Opinião
Os trabalhos de Helena
Os trabalhos de Helena são (em parte) como os trabalhos de Asterix. César - o imperador romano - queria conquistar a Aldeia Gaulesa e Asterix bloqueava o acesso, com a poção mágica e o seu inseparável amigo Obelix, querendo manter o seu território para servir as suas gentes. Lutava contra o invasor.
Helena Freitas, a coordenadora da nova Unidade de Missão para a Valorização do Território, e João Paulo Catarino, coordenador adjunto, não têm uma poção mágica, mas têm de trabalhar para que Portugal não prescinda de um território a que António Costa chamou frente peninsular, onde reside um potencial de desenvolvimento e competitividade que tem sido, por más políticas públicas, negligenciado. O invasor, neste caso, não são os romanos, mas sim o envelhecimento, o abandono e uma indiferença que também "mata".
Mas há um aspeto que é comum aos propósitos do imperador romano: César sabia que depois de conquistar um território, ainda que o quisesse submeter à paz de Roma, ele devia ter gente, população, que criasse valor, riqueza, para que os impostos alimentassem as novas empresas do império. Aqui o império - litoralizado - olha sempre para o mar como se este fosse um íman. Aí encontra sempre futuro, empurrando muitos para fora de terra - da sua terra - porque optam por sair do interior quando ele já não oferece condições de ter emprego, educação, saúde, justiça ou nalguns casos nem junta de freguesia. Correm para Roma - ou para as outras "Romas" do mundo - acotovelando-se nas cidades onde labutam, onde ganham a vida. Na nossa Roma - Olisipo de que tanto gosto - vivemos o drama da dívida e do défice; mas não procuramos em nós - no mar, mas também em terra - aquelas que são as potencialidades que nos podem permitir viver melhor. Como dizia o Prof. Augusto Mateus ainda este sábado, no lançamento da Unidade de Missão para a Valorização do Interior, é impossível voltar para trás, e por isso não há fórmulas repetidas que nos levem a uma solução, e esse é o primeiro trabalho: aprofundar o conhecimento sobre o território, mas deixar para trás os "clichés" sobre a interioridade e as fórmulas gastas de assistencialismo improdutivo.

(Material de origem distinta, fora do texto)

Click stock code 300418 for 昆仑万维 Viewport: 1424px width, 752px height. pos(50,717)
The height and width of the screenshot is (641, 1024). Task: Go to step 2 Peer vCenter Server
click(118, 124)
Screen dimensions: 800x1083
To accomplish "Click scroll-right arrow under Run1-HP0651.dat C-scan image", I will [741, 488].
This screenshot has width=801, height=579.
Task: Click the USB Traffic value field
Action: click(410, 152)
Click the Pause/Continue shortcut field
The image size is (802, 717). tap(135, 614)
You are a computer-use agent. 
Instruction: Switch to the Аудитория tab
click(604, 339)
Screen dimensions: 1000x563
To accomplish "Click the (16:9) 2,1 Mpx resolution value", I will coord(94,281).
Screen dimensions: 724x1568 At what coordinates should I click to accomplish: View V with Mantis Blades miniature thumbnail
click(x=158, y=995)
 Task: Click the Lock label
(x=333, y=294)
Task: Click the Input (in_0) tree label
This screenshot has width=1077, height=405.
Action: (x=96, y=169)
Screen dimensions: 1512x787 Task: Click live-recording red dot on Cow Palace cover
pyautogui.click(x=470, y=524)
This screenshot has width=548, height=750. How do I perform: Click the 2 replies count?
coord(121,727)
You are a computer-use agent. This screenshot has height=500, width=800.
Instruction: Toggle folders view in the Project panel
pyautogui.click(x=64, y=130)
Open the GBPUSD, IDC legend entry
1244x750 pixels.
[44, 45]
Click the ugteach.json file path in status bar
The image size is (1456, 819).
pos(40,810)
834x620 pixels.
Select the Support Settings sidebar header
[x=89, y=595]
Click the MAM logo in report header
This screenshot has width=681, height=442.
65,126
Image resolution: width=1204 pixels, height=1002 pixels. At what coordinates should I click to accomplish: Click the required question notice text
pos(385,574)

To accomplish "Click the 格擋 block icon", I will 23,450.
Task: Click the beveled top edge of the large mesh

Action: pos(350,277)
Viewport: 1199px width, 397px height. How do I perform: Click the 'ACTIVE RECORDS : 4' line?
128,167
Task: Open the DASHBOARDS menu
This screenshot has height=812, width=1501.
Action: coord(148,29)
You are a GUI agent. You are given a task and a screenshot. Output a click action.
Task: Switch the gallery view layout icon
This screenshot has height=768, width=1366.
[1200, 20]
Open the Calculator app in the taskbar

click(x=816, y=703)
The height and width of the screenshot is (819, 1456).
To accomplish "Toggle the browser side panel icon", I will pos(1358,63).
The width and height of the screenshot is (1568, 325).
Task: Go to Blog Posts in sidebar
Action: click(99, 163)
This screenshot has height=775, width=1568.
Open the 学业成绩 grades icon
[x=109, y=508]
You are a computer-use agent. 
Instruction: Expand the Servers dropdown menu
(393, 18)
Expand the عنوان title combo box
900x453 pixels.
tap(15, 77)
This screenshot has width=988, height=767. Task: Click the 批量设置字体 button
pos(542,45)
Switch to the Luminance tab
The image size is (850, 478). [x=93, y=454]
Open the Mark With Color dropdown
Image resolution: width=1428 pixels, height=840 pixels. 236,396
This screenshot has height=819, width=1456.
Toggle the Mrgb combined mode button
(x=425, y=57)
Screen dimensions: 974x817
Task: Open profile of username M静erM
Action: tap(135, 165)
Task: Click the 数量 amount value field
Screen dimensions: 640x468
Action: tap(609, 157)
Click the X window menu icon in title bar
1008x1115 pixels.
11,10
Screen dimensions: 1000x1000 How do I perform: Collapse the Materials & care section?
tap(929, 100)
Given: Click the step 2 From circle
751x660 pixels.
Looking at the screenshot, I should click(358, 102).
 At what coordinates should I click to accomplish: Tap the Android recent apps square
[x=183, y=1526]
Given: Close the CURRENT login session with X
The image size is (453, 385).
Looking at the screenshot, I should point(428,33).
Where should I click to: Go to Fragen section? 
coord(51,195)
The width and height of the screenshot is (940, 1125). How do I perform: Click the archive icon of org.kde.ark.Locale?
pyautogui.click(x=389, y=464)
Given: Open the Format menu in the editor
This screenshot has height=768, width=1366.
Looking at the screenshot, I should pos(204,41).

Segundo trabalho, o de arrumar o lamento. Não vale a pena lamentar; se é certo que a situação é difícil, e que os diagnósticos estão feitos, lamentar é apenas indutor de mais tempo desperdiçado. Focar na solução é o essencial. E não vale a pena inventar muito: essas soluções existem. Podem precisar de escala, de mais recursos para focar nos mercados internacionais (e não é apenas dinheiro), mas da agricultura ao turismo, passando pela floresta, dos serviços à indústria, há quem faça bem. E muitos autarcas sabem-no e podem partilhar. Vejam-se os casos no setor vinícola, no azeite, no agroalimentar, mas também no turismo de natureza, na indústria da cortiça ou da pedra natural. Há bons exemplos, com serviços de suporte, que criam emprego e pagam impostos.
Terceiro trabalho, o de não acreditar que de "Espanha nem bom vento, nem bom casamento". As autonomias espanholas cresceram em competências, orçamentos e recursos humanos. Têm cidades médias com escala suficiente para gerar eficiências com mercados com poder aquisitivo. Podem ser aliados na agenda das infraestruturas a programar e desenvolver, e também não gostam de portagens para chegar a Lisboa e ao Porto. Se a Extremadura espanhola diz que Sines, Setúbal e Lisboa são os seus portos, também Madrid é um mercado a servir desde a raia. Muitos autarcas já o promovem por sua conta e risco.
Quarto trabalho, o mais difícil, que o Governo pense Interior e seja capaz de o inscrever com um selo de competitividade e coesão territorial nas diferentes políticas, procurando que as decisões sejam coerentes, da agricultura à segurança social, da economia ao ordenamento do território. Esse é o maior desafio. Ser perene e consistente; o tempo mostrará a coerência na mobilização dos recursos públicos. Só assim será eficaz.
Finalmente, o quinto trabalho, nunca fazer coisas urgentes incompatíveis com os objetivos de médio/longo prazo. As pressões são sempre muitas para mostrar trabalho e para fazer obra. A tentação é sempre muita, consumindo-se recursos em atividades não concordantes com a estratégia. É que estes romanos são mesmo loucos, lá diria o Obelix, pois repetindo os mesmos erros esperam ter resultados diferentes. Mas este é um trabalho que a unidade de missão não pode resolver sozinha: cabe ao Conselho de Ministros perceber e contribuir para que não seja assim. De resto, boa sorte. O êxito da unidade de missão fará a diferença de muitos portugueses.